◆ Task prompt ◆
Reproduce the btrfs patch note word for word, from "That would return" to "for regular operations.".

There is a report that, unlucky signal timing during balance can cause
btrfs to remounted into RO mode.

This is caused by the fact that, most btrfs_start_transaction() or
delalloc metadata reserve are interruptible.

That would return -EINTR to a lot of critical code section, and under
most case, our way to handle such error is just to abort transaction,
without any consideration for -EINTR.

This is never a good idea to allow random Ctrl-C to make btrfs RO, even
if the window is pretty small for regular operations.

This patchset will address it in a different direction, since most
operations are pretty fast, we don't need that signal check in waiting
ticket.

For those long running operations, signal should be checked in their
call sites.
E.g. __generic_block_fiemap() calls fatal_signal_pending() to check if
it needs to exit, so does btrfs_clone().

◆ Data segment ◆
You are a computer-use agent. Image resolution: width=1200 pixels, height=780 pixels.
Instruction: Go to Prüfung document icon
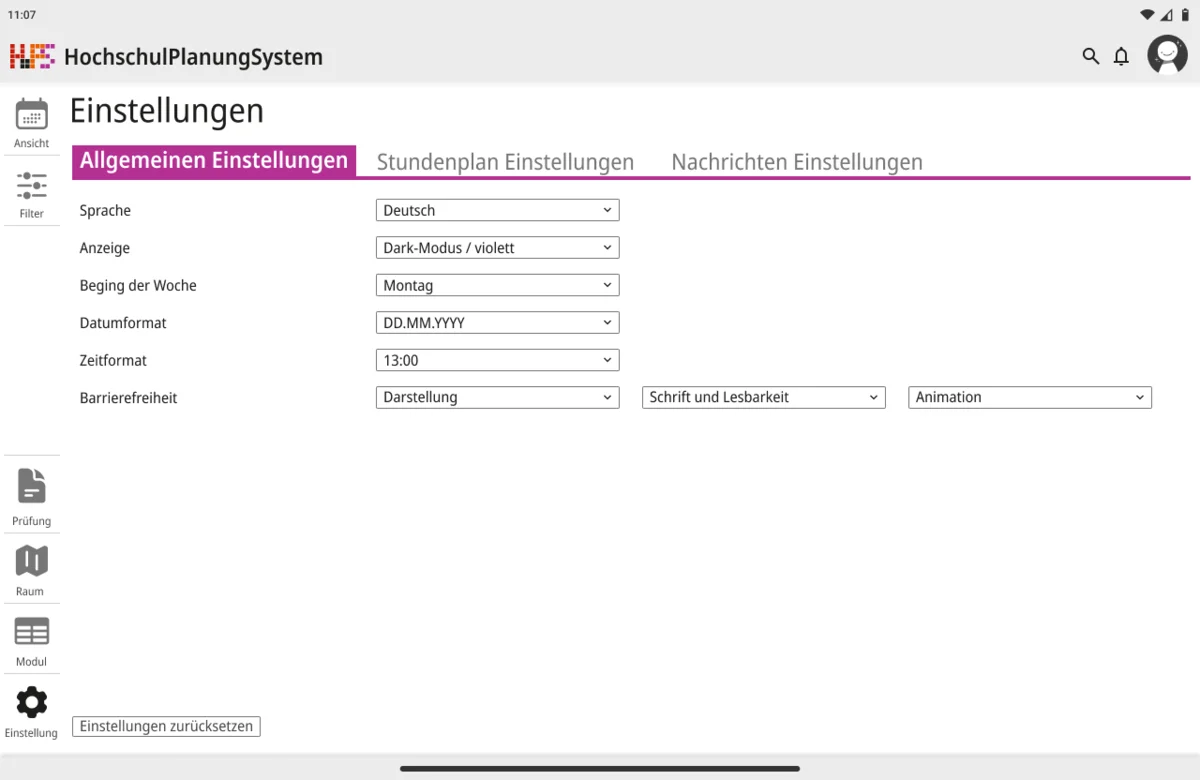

◆ Exercise answer ◆
That would return -EINTR to a lot of critical code section, and under
most case, our way to handle such error is just to abort transaction,
without any consideration for -EINTR.

This is never a good idea to allow random Ctrl-C to make btrfs RO, even
if the window is pretty small for regular operations.